[Date Prev][Date Next][Thread Prev][Thread Next][Date Index][Thread Index]
Re: [Qemu-block] [PATCH v4] mirror: Rewrite mirror_iteration
From: |
Fam Zheng |
Subject: |
Re: [Qemu-block] [PATCH v4] mirror: Rewrite mirror_iteration |
Date: |
Tue, 17 Nov 2015 15:05:29 +0800 |
User-agent: |
Mutt/1.5.21 (2010-09-15) |
On Mon, 11/16 20:32, Max Reitz wrote:
> On 12.11.2015 04:44, Fam Zheng wrote:
> > The "pnum < nb_sectors" condition in deciding whether to actually copy
> > data is unnecessarily strict, and the qiov initialization is
> > unnecessarily for bdrv_aio_write_zeroes and bdrv_aio_discard.
> >
> > Rewrite mirror_iteration to fix both flaws.
> >
> > Signed-off-by: Fam Zheng <address@hidden>
> > ---
> > block/mirror.c | 198
> > ++++++++++++++++++++++++++++++++++++++-------------------
> > 1 file changed, 134 insertions(+), 64 deletions(-)
>
> Some rather long comments below, but I still like this patch very much.
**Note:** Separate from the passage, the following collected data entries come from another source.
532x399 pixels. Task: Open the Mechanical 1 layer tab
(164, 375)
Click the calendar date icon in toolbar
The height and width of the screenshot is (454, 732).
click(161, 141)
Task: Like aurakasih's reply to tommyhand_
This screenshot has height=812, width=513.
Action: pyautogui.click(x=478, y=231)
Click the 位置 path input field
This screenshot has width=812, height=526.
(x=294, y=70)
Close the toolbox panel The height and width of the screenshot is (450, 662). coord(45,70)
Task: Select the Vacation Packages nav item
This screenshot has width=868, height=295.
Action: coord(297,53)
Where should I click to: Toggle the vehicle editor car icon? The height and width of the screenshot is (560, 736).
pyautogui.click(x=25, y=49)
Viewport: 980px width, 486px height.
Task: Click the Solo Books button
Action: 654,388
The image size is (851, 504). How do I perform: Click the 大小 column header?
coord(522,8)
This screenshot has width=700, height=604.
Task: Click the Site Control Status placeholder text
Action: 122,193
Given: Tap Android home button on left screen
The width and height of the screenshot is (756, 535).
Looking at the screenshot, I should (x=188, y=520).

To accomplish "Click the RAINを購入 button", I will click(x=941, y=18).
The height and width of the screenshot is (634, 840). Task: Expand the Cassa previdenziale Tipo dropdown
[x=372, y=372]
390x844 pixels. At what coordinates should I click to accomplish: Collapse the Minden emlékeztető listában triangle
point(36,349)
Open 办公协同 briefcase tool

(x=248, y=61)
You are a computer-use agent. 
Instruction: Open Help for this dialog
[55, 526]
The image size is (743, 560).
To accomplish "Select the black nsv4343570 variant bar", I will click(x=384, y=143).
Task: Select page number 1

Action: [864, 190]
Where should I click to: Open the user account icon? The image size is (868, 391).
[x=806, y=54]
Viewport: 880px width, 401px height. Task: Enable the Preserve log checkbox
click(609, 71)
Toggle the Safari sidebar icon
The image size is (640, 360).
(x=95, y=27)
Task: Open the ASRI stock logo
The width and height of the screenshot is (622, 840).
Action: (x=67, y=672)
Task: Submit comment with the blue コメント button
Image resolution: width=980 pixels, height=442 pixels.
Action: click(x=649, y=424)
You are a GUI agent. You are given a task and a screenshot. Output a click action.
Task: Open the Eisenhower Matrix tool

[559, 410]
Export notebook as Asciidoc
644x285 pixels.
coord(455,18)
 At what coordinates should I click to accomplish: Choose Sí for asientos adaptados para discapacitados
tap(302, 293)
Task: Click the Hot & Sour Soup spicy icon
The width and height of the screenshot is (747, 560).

> mirror_iteration() makes much more sense after this rewrite. Thanks!
>
> > diff --git a/block/mirror.c b/block/mirror.c
> > index b1252a1..5f22c65 100644
> > --- a/block/mirror.c
> > +++ b/block/mirror.c
> > @@ -45,7 +45,6 @@ typedef struct MirrorBlockJob {
> > BlockdevOnError on_source_error, on_target_error;
> > bool synced;
> > bool should_complete;
> > - int64_t sector_num;
> > int64_t granularity;
> > size_t buf_size;
> > int64_t bdev_length;
> > @@ -157,28 +156,16 @@ static void mirror_read_complete(void *opaque, int
> > ret)
> > mirror_write_complete, op);
> > }
> >
> > -static uint64_t coroutine_fn mirror_iteration(MirrorBlockJob *s)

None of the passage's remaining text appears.